In a report on Kenya's slums, the human rights group said women and girls were afraid to leave their shacks at night.
As a result they were risking contracting diseases such as dysentery and cholera, the report said.
About 60% of Nairobi residents, about two million people, live in slums with limited access to water and sanitation.
Amnesty criticised a lack of policing in the shantytowns and the government's failure to enforce planning laws and regulations.
It called on the Kenyan government to address violence against women and to ensure women's access to sanitation and public security services.
"Women and girls in Nairobi's slums live under the constant threat of sexual violence," the report said.
"Unable to leave their one-roomed houses after dark, many women in informal settlements resort to 'flying toilets' - using plastic bags thrown from the home to dispose of waste."
Godfrey Odongo, Amnesty's east Africa researcher, said there was "a huge gap between what the government commits to do, and what is going on in the slums every day".
"Kenya's national policies recognise the rights to sanitation and there are laws and standards in place. However, because of decades of failure to recognise slums and informal settlements, planning laws and regulations are not enforced in these areas.
"The lack of enforcement of these laws has ensured that landlords and structure owners in the slums can get away without providing any toilets or shower places for their tenants."

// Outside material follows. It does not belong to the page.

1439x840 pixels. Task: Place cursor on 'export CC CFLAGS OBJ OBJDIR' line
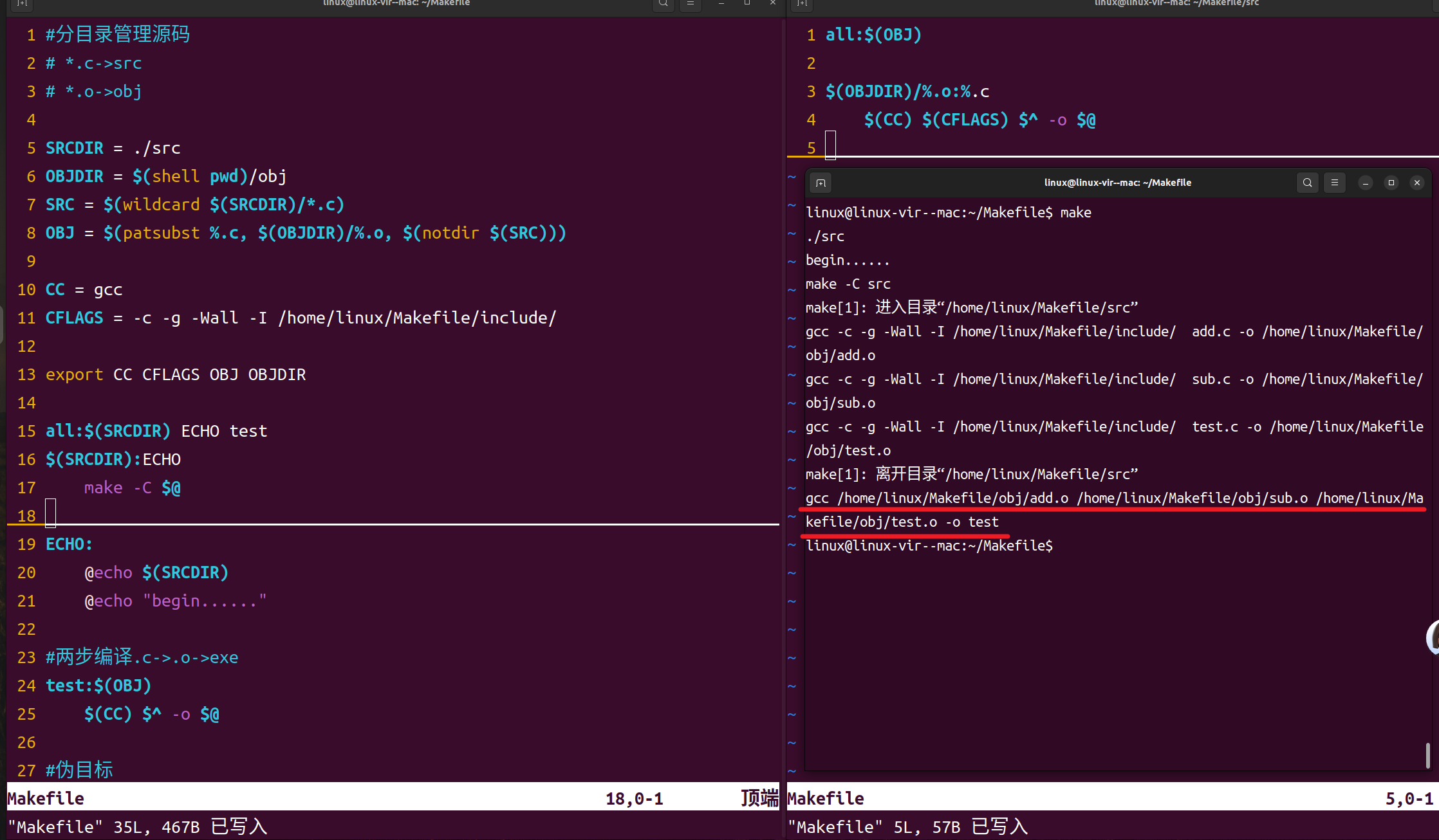176,374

The report, Insecurity and Indignity: Women's experiences in the slums of Nairobi, Kenya, highlights the case of a 19-year-old woman called Amina who was attacked as she walked to a latrine in Nairobi's Mathare slum.
"I always underestimated the threat of violence," she said. "I would go to the latrine any time provided it was not too late."
Four men attacked her in the early evening and were about to rape her when her cries were heard and a group of residents arrived to save her.
In March, trials began of a biodegradable toilet bag it is hoped will replace the flying toilets in Nairobi's largest slum of Kibera.
The "Peepoo" bag is coated with a chemical which turns human waste into fertiliser.
Dickson Matu Makau, who was in charge of distributing and collecting the used bags, told the BBC's Network Africa programme that the Peepoo proved popular and was much preferred to normal polythene bags.
Analysts predict the population of Nairobi will swell to about six million by 2025.